Monday, July 13, 2009

Complexity, Predictability, and Cascade Effects

Duncan Watts has a great piece in the The Boston Globe titled, “Too Complex to Exist.” I love the illustration:


Some excerpts:

ON AUG. 10, 1996, a single power line in western Oregon brushed a tree and shorted out, triggering a massive cascade of power outages that spread across the western United States. Frantic engineers watched helplessly as the crisis unfolded, leaving nearly 10 million people without electricity. Even after power was restored, they were unable to explain adequately why it had happened, or how they could prevent a similar cascade from happening again - which it did, in the Northeast on Aug. 14, 2003…

Traditionally, banks and other financial institutions have succeeded by managing risk, not avoiding it. But as the world has become increasingly connected, their task has become exponentially more difficult. To see why, it's helpful to think about power grids again: engineers can reliably assess the risk that any single power line or generator will fail under some given set of conditions; but once a cascade starts, it's difficult to know what those conditions will be - because they can change suddenly and dramatically depending on what else happens in the system. Correspondingly, in financial systems, risk managers are able to assess their own institutions' exposure, but only on the assumption that the rest of the world obeys certain conditions. In a crisis it is precisely these conditions that change in unpredictable ways.
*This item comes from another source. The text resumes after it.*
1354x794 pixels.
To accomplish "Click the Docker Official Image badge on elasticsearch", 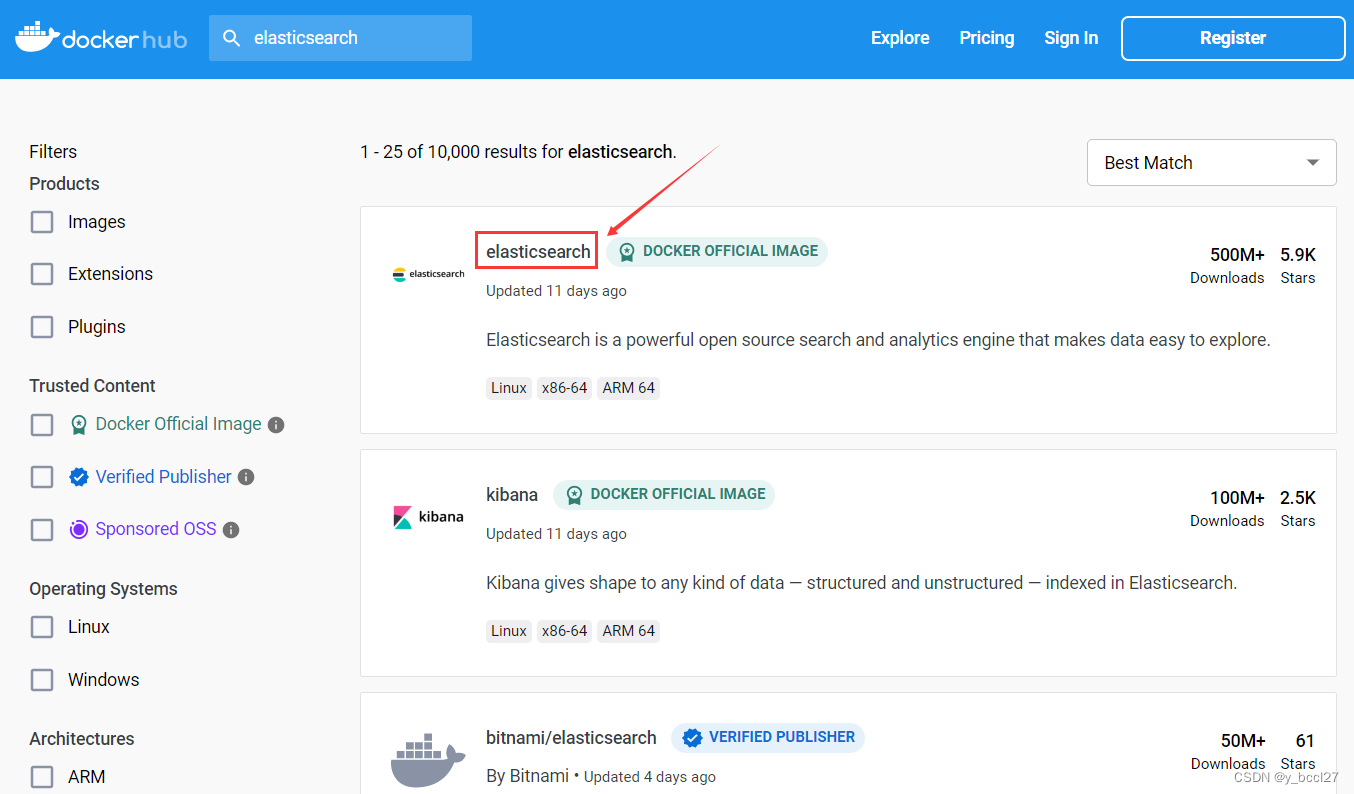I will click(716, 251).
In the article Watts proposes some regulatory steps to limit the complexity of financial systems. I am not optimistic; it is very hard to restrict activities until a problem is obvious (see my post “Rising Markets Create Lender Losses” for more on this). I think a more pragmatic route is for institutions to create firewalls within the organization so that the failure of one business line doesn’t take the whole institution down (e.g., AIG’s CDS operation pulling down the insurance business).